Truth mumbles because it is never certain. It gropes and feels its way through the complex nuances that make up our world and finds few absolutes in its travels because truth is a journey that never ends.
The lie, on the other hand, roars because the lie is not concerned with what is but with what it can make up.
The truth never arrives; the lie never begins the journey.
This is what gives the right a tremendous advantage over the left. Absolutes are the children of the lie that can be spoken with certainty and confidence.
Because there are few absolutes, the left seeks the comfort and security of numbers and makes a vain attempt to quantify the truth. Consequently, the right beats its drum while the left quietly shuffles along.
The result is that the left feels itself trapped in a dichotomy. Its followers fear that if they leave their fenced in pasture of rational exposition they will enter the jungles of demagoguery and will become as bestial as the right.
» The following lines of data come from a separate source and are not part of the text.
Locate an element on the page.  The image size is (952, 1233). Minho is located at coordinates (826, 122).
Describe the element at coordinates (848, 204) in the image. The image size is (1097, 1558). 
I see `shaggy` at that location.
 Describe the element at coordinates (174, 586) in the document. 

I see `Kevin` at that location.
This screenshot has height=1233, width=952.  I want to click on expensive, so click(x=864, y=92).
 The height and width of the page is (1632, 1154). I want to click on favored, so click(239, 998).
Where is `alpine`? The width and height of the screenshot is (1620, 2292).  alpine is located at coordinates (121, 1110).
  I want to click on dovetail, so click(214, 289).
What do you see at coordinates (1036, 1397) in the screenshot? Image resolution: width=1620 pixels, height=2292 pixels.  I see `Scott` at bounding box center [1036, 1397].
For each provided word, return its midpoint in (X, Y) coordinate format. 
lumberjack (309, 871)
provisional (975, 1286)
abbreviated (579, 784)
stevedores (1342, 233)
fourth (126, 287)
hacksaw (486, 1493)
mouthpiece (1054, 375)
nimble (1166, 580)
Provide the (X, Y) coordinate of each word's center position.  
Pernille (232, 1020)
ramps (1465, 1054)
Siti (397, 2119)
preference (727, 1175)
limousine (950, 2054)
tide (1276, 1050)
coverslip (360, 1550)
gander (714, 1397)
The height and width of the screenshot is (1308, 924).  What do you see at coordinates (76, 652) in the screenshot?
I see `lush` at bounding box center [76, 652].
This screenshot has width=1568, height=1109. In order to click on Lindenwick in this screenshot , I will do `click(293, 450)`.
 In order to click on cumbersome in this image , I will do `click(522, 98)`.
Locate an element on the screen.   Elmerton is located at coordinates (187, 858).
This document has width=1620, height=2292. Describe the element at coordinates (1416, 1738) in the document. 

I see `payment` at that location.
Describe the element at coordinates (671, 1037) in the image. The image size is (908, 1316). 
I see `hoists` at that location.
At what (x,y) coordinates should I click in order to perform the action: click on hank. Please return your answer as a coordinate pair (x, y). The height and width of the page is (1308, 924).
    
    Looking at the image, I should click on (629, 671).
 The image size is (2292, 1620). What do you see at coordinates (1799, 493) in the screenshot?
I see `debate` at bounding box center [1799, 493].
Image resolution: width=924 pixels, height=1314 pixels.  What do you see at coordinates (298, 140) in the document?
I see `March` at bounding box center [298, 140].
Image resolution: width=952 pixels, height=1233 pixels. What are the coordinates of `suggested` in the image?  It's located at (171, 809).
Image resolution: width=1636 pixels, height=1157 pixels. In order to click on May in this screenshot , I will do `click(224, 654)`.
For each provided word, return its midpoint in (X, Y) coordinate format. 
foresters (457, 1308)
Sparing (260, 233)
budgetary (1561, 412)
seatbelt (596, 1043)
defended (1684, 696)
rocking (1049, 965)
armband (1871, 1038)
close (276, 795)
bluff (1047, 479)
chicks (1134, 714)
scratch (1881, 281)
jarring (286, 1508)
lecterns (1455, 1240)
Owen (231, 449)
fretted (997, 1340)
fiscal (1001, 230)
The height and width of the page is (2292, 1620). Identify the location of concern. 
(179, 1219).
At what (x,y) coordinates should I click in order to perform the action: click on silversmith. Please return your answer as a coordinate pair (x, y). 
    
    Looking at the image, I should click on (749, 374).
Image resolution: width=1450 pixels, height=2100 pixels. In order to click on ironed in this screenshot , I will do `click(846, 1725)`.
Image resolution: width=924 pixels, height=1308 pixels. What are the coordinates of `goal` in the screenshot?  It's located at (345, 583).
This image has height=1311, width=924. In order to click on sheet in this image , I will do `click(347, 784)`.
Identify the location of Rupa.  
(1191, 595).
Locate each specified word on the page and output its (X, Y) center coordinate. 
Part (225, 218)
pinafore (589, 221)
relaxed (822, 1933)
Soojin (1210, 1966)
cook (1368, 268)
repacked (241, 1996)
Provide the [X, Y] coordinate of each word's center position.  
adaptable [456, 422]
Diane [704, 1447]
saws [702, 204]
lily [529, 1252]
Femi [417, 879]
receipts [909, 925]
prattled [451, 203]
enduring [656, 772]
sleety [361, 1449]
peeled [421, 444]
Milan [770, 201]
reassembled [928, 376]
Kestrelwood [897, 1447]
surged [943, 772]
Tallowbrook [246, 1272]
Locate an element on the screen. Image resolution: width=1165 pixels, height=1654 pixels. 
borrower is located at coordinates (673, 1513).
For that reason, they remain fenced in, comfortable and marginalized as they wander their well-manicured pastures.
The fact that there are few absolutes does not mean the truth can’t be expressed in a way that inspires and move. The key is to discard the number and take up the poetic metaphor. Martin Luther King excelled at this. Instead of espousing long rational arguments explaining why Blacks should have equality, he sang “We Shall Overcome.” Instead of a “plan” he had a dream.
And this illustrates the key difference between demagoguery and poetic metaphor. Demagoguery is hot air blown to conceal and distract; metaphor is a flood light that illuminates that which demagoguery seeks to conceal. Demagoguery rolls in the gutter and calls it the mountain top; metaphor soars and brushes the heavens.
So let’s drop the studies and the charts and spread our wings. We express the simple truth that four moral laws govern a decent society: don’t kill, don’t steal, don’t lie, don’t exploit. That’s as close to the truth as we need to get.